Some of the best practices while developing MapReduce programs. You can see why we need Hadoop here
1. Use Combiner:
Combiner is a mini-reducers. Most of the time the code for Reducer will be same for Combiner. Combiner also extends your Reducer class to implement the reduce functionality. The major advantage of combiner is it will reduce data on each Map itself, that will reduce the Network IO and increase the execution time.
2. Use Data Compression:
Hadoop supports common compression techniques like DEFLATE,gzip,bzip2,LZO,snappy. Since hadoop hard split the files in to different block it is always best to use split compression algorithms like bzip2. Hadoop also supports Avro file format, which standardize the serialization of objects. Sequence file format is the best fit to input compressed files. Compression also helps to handle small files problem in Hadoop.
3. Distribution Cache : use it for only small files.
Distributed cache is a way of side data distribution. You often need to have a look up data to perform computation, say for instance using employee id, write employee name in the output or using IP Address in the Apache Log, get the city / country name. If the distributed cache is large than HDFS will store it over blocks and it will be time-consuming to read those data just to look up.
4. Choose HDFS as a larger block:
HDFS specification defined a block size to hold data should be between 64 MB to 512 MB. Hadoop designed to work on larger amount of data to reduce the disk seek time and increase the computation speed. So always define the HDFS block size larger enough to allow Hadoop to compute effectively.

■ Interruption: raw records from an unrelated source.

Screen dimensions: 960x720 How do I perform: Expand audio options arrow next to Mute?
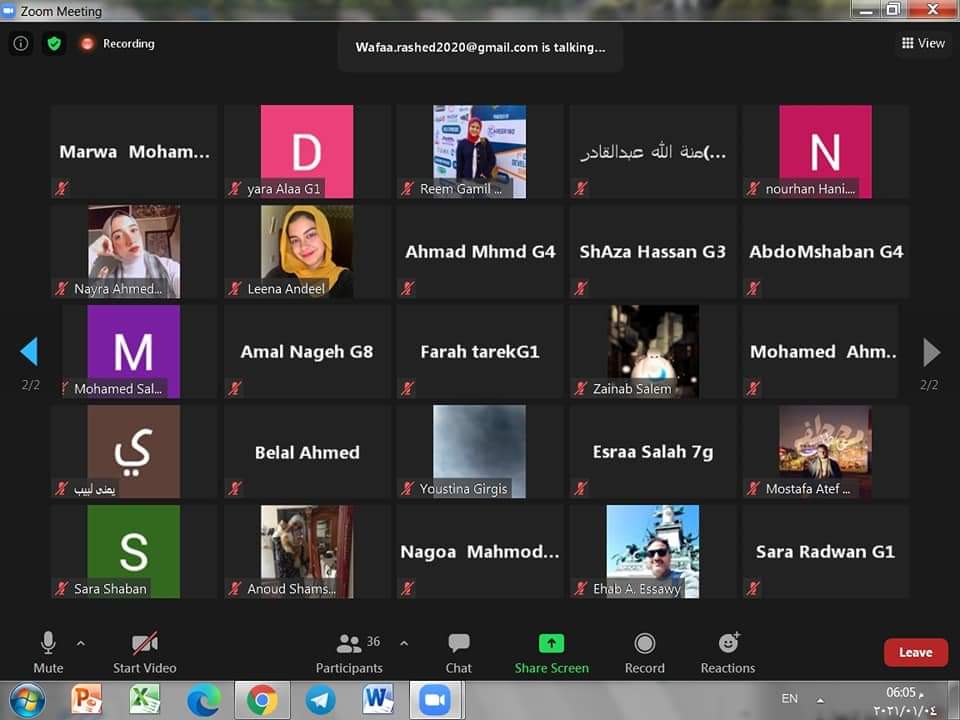pos(81,643)
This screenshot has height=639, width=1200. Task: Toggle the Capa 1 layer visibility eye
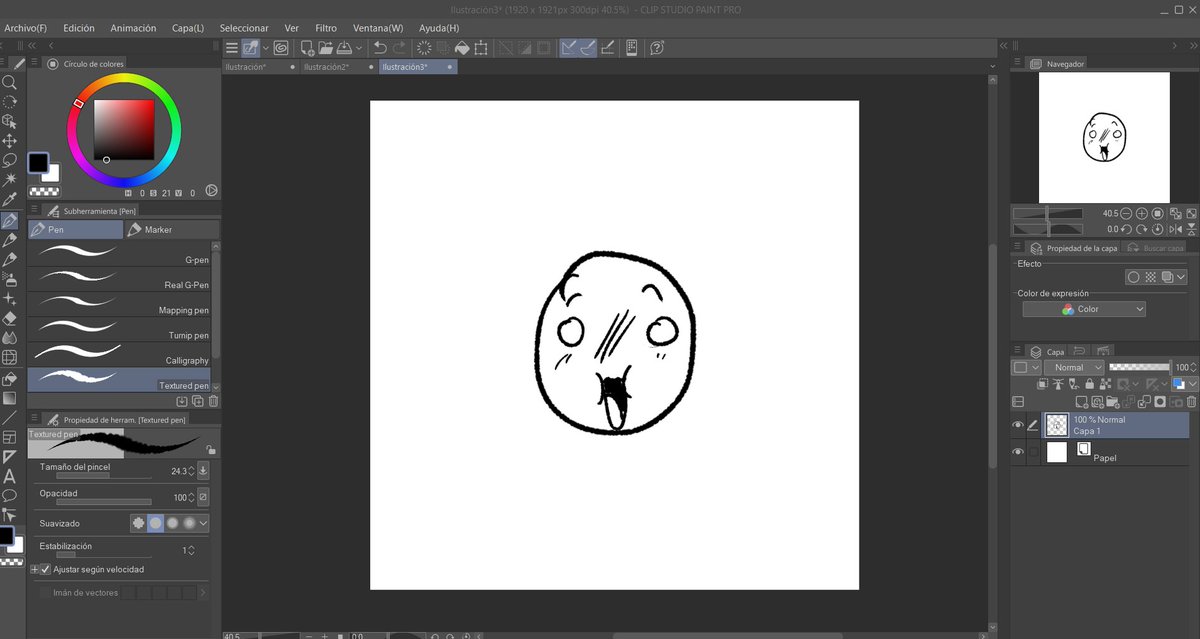pos(1017,425)
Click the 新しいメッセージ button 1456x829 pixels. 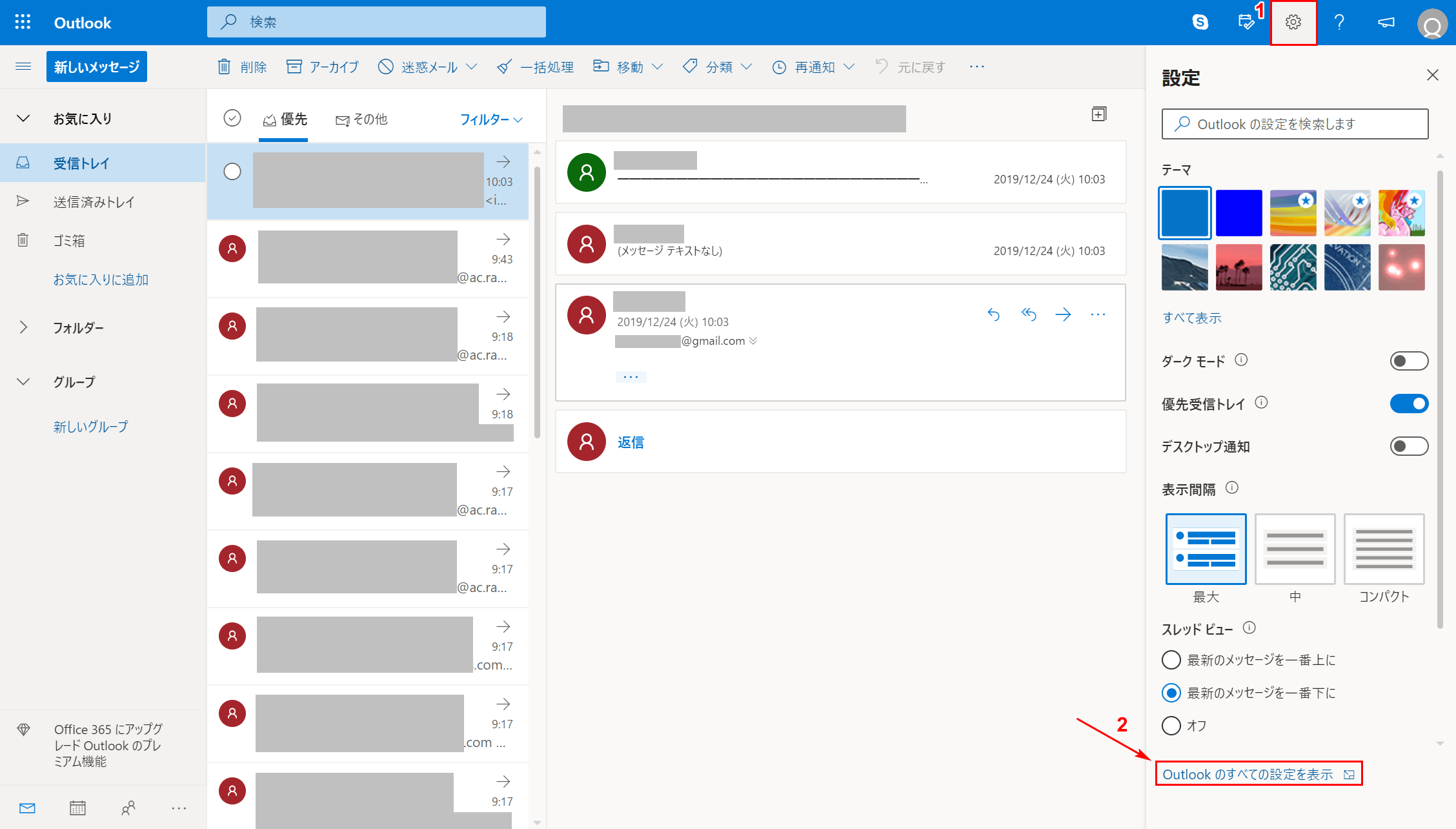tap(96, 67)
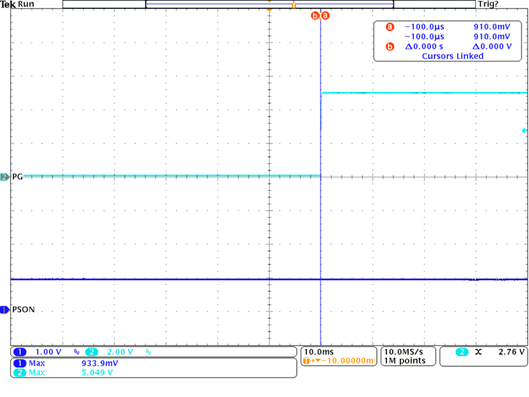Click the 10.0MS/s sample rate readout
529x397 pixels.
(404, 352)
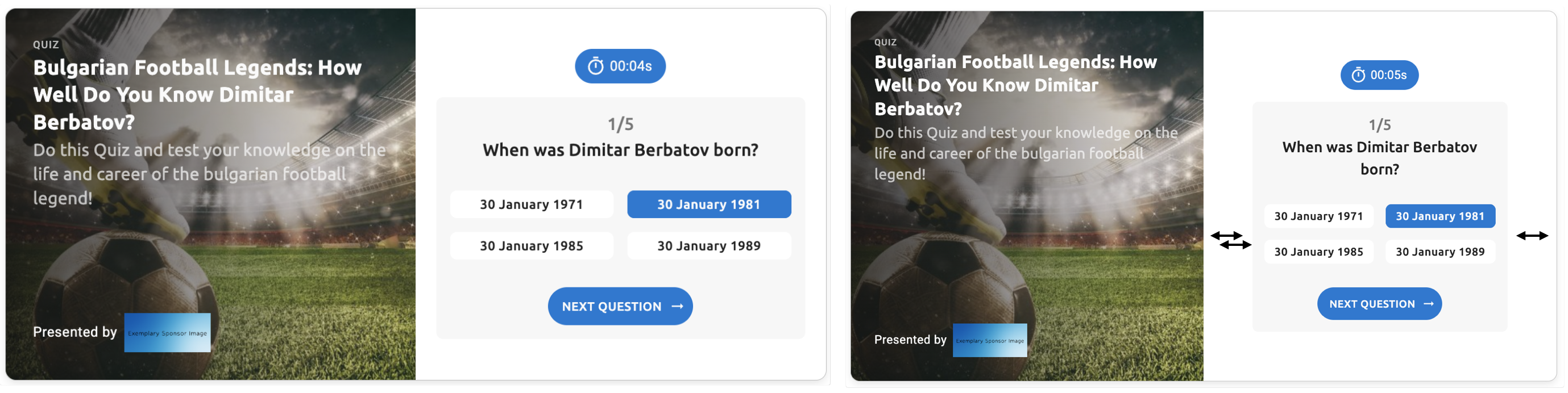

5. Set Reducers to zero if you not using it:
Some time we don’t really use reducers. For example filtering and reduce noise in data. When not use Reducer always make sure to set it zero since the sorting and shuffling is an expensive operation.
6. Chain the Jobs:
The funda about MapReduce is modularity. modularize your problem and think of solving it MapReduce Way. Chain your jobs so that in a complex problems, if some failure happen in a mid way, you can still carry from the last job. It will also simplify your problem and make it easy to solve.
7. Always write unit test and run in a small data set:
It is the best practice in any programming. Hadoop comes up with good support to unit test your Mapper as well as Reducer.
8. Choose Number of Mapper and Reducer wisely:
The general rule of thump to choose number of mapper and reducer is
Total mapper or reducer = Number of Nodes * maximum number of tasks per node
maximum number of task per node = number of processor per node – 1 (Since data node and task tracker will take one processor)
Say like we have 50 nodes and each node has 4 processor then
total number of mapper or reducer = 50 * (4-1) = 150.